__Extrait cité__
* * * *
Des articles et des points de vue sur la Fonction Publique, le syndicalisme et la Commune de Paris.
Par René BIDOUZE
Thomas Piketty fournit dans « Capital et idéologie » Seuil, septembre 1919 sur les évolutions des « Trente glorieuses » et des « Quarante piteuses » qui les ont suivies ces données fondées sur une enquête et des statistiques :
Les électeurs sans diplôme ou dont le plus haut diplôme était le certificat d’études primaires représentaient encore 72% de l’électorat lors de l’élection législative de 1956. Ils ont voté à 57% pour les partis de gauche (communiste, socialiste, radical). 50% des électeurs diplômés du secondaire (23% de l’électorat) et 37% des diplômés du supérieur (5% de l’électorat) ont également voté à gauche.
Dans toutes les élections suivantes, le vote pour les partis de gauche des électeurs de la première de ces catégories qui représentait un pourcentage décroissant de l’électorat n’a cessé de diminuer alors que celui des votes des diplômés du supérieur représentant des pourcentages en forte progression de l’électorat augmentait.
Dans le même temps, la participation électorale a fortement chuté parmi les moins diplômés du fait que les catégories populaires se sentent de plus en plus abandonnées.
L’abstention atteint aujourd’hui des proportions spectaculaires.
La connaissance de ces statistiques est certainement utile. Elle montre à elle seule, parmi bien d’autres éléments, à quel point la société d’aujourd’hui est différente de celle des décennies précédentes. Mais l’affirmation de Thomas Piketty selon laquelle ce véritable « renversement du clivage éducatif » aurait conduit à un remplacement du « parti des travailleurs » par le « parti des diplômés » constitué notamment par les enseignants, les professions intermédiaires, les cadres du secteur public, les métiers de la santé et de la culture…dans ce qu’il appelle la « gauche brahmane » mérite réflexion.
* * * *
__Données fournies__
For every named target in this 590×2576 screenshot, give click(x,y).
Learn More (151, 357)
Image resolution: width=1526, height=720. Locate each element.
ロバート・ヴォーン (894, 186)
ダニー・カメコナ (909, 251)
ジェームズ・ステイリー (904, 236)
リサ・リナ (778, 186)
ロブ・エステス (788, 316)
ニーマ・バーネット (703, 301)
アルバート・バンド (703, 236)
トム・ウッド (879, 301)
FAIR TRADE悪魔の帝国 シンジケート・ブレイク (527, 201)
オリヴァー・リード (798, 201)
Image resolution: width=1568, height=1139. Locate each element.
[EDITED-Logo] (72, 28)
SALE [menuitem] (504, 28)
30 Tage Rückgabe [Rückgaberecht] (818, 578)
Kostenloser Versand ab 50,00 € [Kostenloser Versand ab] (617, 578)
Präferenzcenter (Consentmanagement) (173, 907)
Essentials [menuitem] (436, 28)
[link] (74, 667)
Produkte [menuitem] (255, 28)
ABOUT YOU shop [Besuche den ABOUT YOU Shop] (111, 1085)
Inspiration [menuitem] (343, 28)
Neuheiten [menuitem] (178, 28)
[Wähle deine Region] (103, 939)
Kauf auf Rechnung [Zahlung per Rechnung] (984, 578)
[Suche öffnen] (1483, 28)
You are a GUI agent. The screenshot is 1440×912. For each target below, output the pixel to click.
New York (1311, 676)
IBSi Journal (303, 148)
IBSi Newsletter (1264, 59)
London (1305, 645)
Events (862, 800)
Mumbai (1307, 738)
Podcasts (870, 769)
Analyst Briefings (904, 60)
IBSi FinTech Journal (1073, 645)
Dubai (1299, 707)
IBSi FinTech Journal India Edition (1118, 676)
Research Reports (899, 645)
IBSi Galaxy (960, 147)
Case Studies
* * * *
__Consignes__
1 > Dressez la liste des partis de gauche que l'extrait nomme pour l'élection législative de 1956.
2 > Selon l'extrait, pourquoi la participation électorale a-t-elle fortement chuté parmi les moins diplômés ? Répondez en une à trois phrases.

__Corrigés__
1 > Le parti communiste, le parti socialiste et le parti radical.

2 > La participation électorale a fortement chuté parmi les moins diplômés parce que les catégories populaires se sentent de plus en plus abandonnées.